In this case processes, document templates and tools are created that aren't meeting the problem and they threaten to paralyze the team. The more ineffective or even harmful an installed quality management is, the more likely it will be boycotted by developers and futile discussions and fighting will ensue. Furthermore, the people involved develop bogeyman images about each other: quality management is supposed to be a form of harassment and developers in general are slobs who therefore need even more patronizing through processes.

The solution is simple: All quality management also has to be checked for quality, otherwise it becomes an inflexible bureaucracy. In real life we strife for a reduction of bureaucracy, for bureaucratic administrations have a tendency to develop uncontrolled dynamics and entelechy. The examples from above exist - in my opinion - because quality managers don't see themselves as risk minimizers but want to run processes for the processes' sake. This guarantees self assurance: They prove that they aren't "some simple developers" anymore, but define processes and enforce them. Thus they see themselves as almost equal to process designers or even project leaders.

My advice is that a quality manager should try and consider the developer as a client. Which problems are there? How can I support the development or the test? What are the most efficient measures that facilitate the project best? Developers are constantly told that an architecture then is the most elegant one, when nothing can be left out anymore. Why shouldn't this rule also be applied to quality management?

The project manager who wants to establish quality management in his project has to decide whether he wants to minimize risks in the development process, or if he wants to install a software bureaucracy. He has to decide, if his quality manager has to have some basic technological competence or at least the willingness to learn. If he decides otherwise, he must take into account that the quality management will only exist in Powerpoint presentations and thus rather hinder a team than bring it forward.

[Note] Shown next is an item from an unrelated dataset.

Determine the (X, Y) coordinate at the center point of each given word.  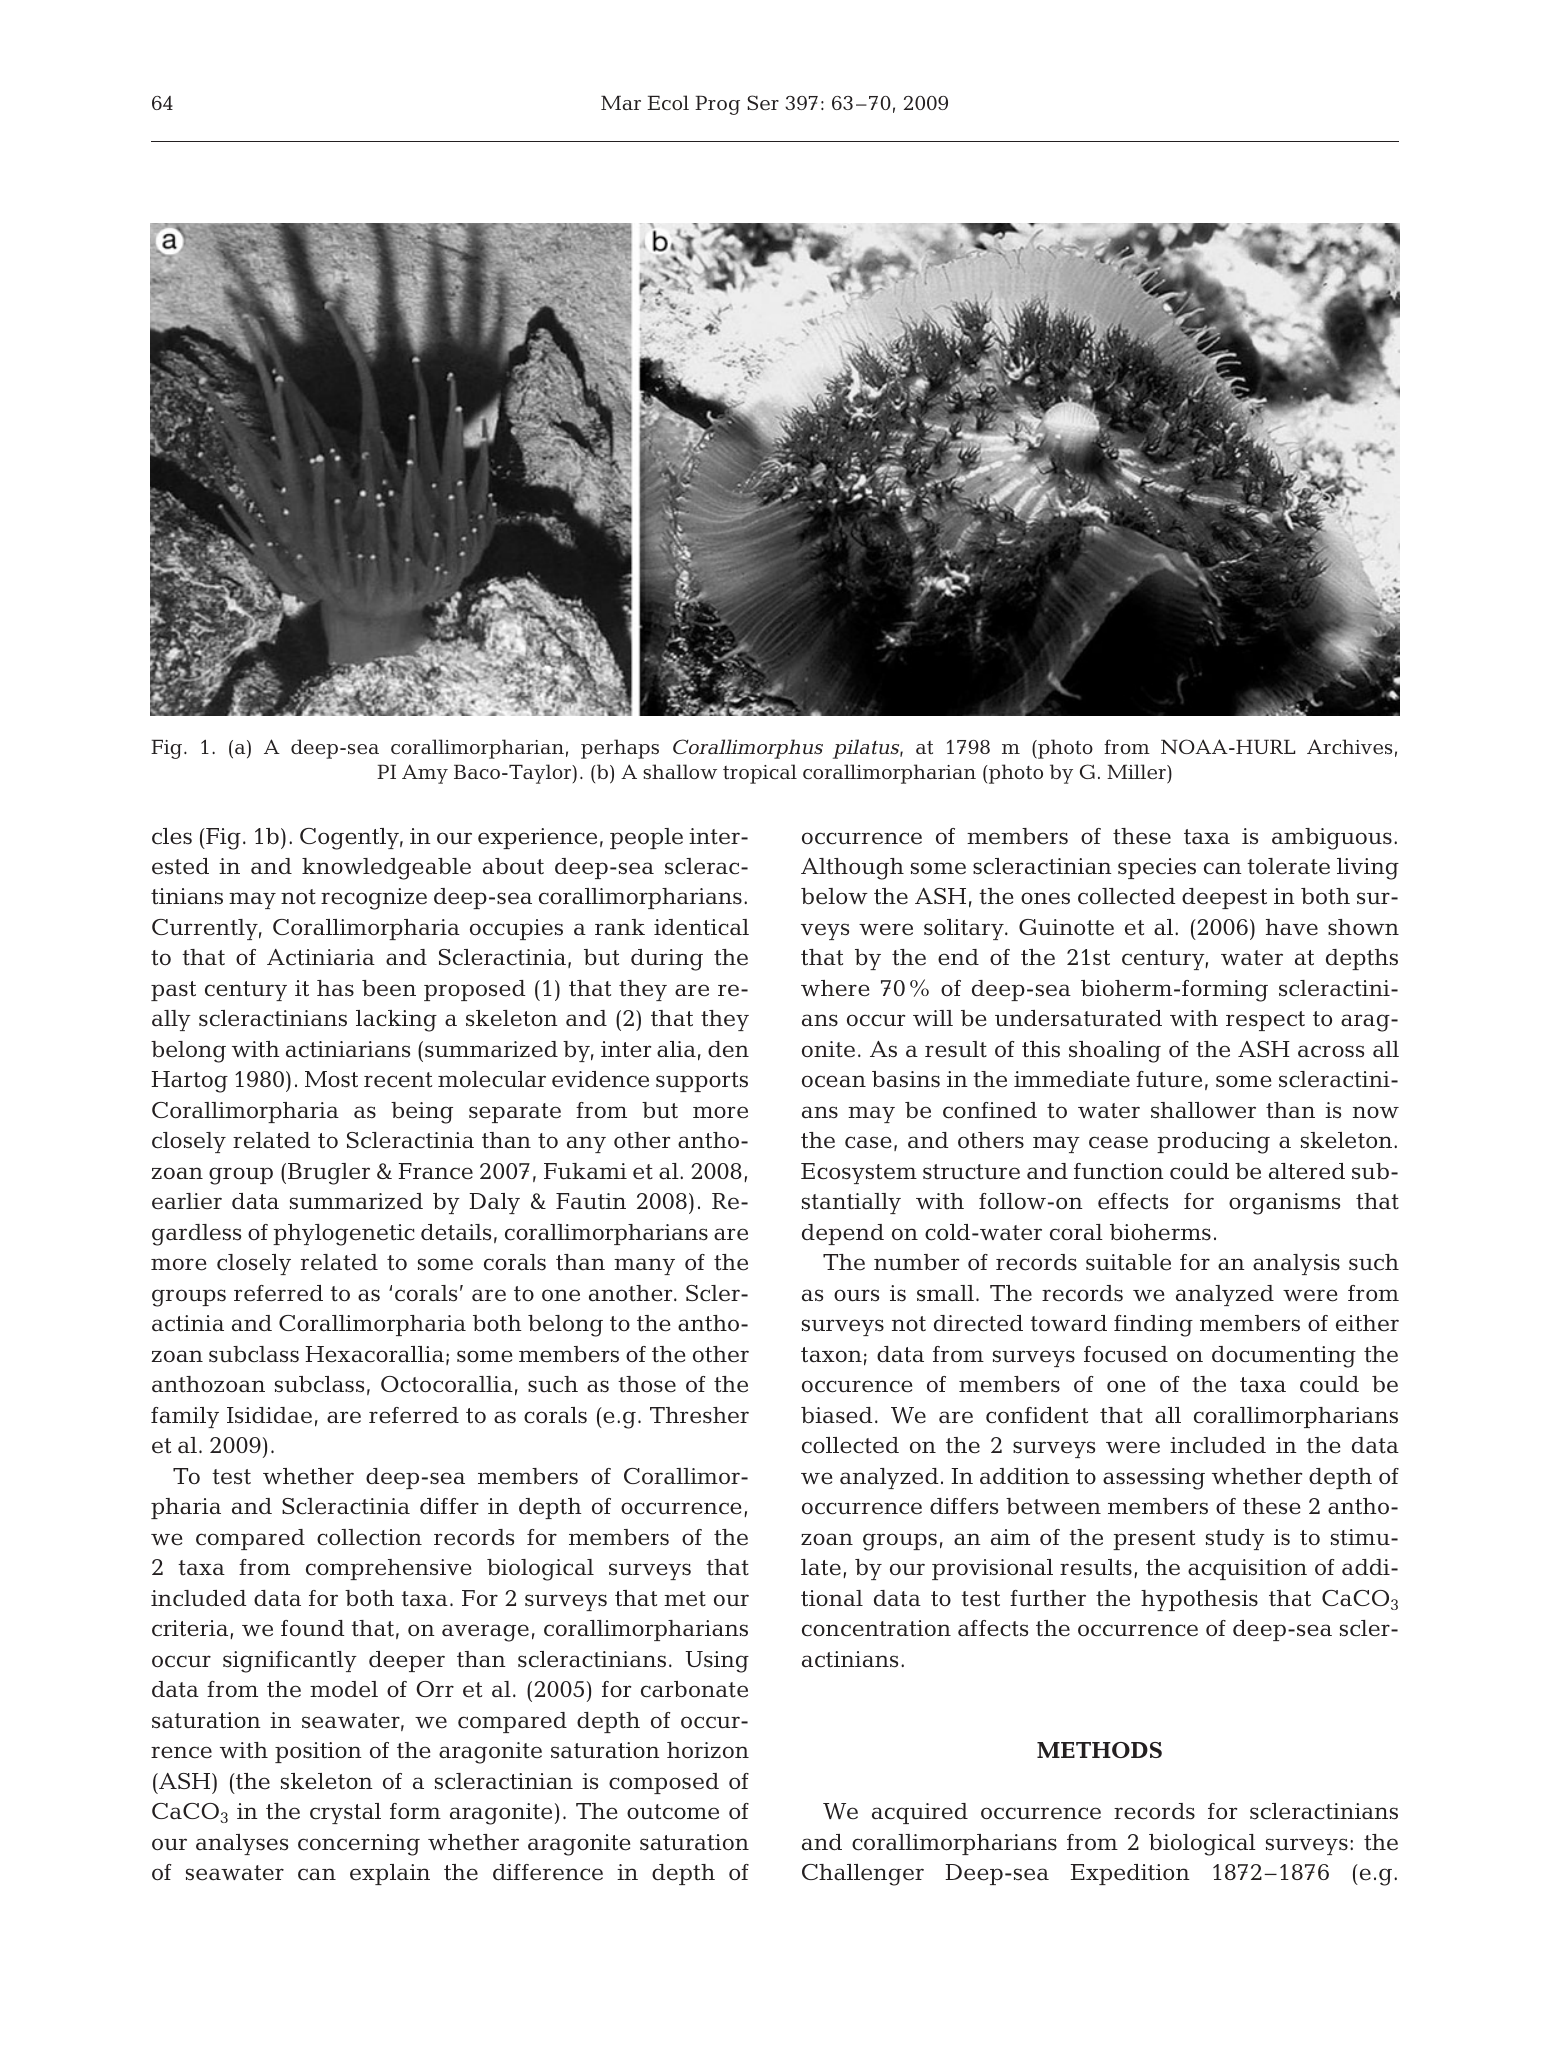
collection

Overcoming Bureaucratic Structures

Just like almost any problem this one is self-made. Quality management is established by the corporate management and is only accountable to them or controlling, or on project level to the project leader. In both cases quality management notoriously defies its own quality assurance. The solution is self reflection.

Albert Einstein answered critics of his theories by explaining them in which cases he would regard his theories confuted. How many quality managers might have thought about the conditions under which they are willing to change their quality measures prior to or while establishing them?

In summary I want to put the following on record:

  • Quality management has to be linked to risk management. If the special challenges of the SAP world aren't met, quality management is no use at all.
  • Quality management is the only process that calls for quality assurence, while at the same time defying it. In parts this might make sense, for with the abandonment of standardization quality management defies liability. Once liability defies any criticism by practice, it degenerates and becomes a disconnected ritual of submission.

Luckily software bureaucracies aren't long-lasting. For if one has once experienced good quality management, one doesn't want to miss it anymore and many developers will ask for it.

Contrary, quality management often finds itself between two front lines: On the one hand there often are delays on part of development, on the other hand the project has to be shipped quickly In that situation one is constantly forced to work effectively and to prioritize and with that also jettison bureaucracy. In this case quality management is subject to feedback by practice.

And herein also lies the problem: If a quality management seals itself off against any change, just as China did by building the Chinese Wall, it automatically becomes regressive. If a developer bellyaches about any kind of quality management, he disqualifies himself just alike, for he can't be trusted to deal constructively with the topic. Empathy and objectiveness therefore are important steps towards a constructive cooperation.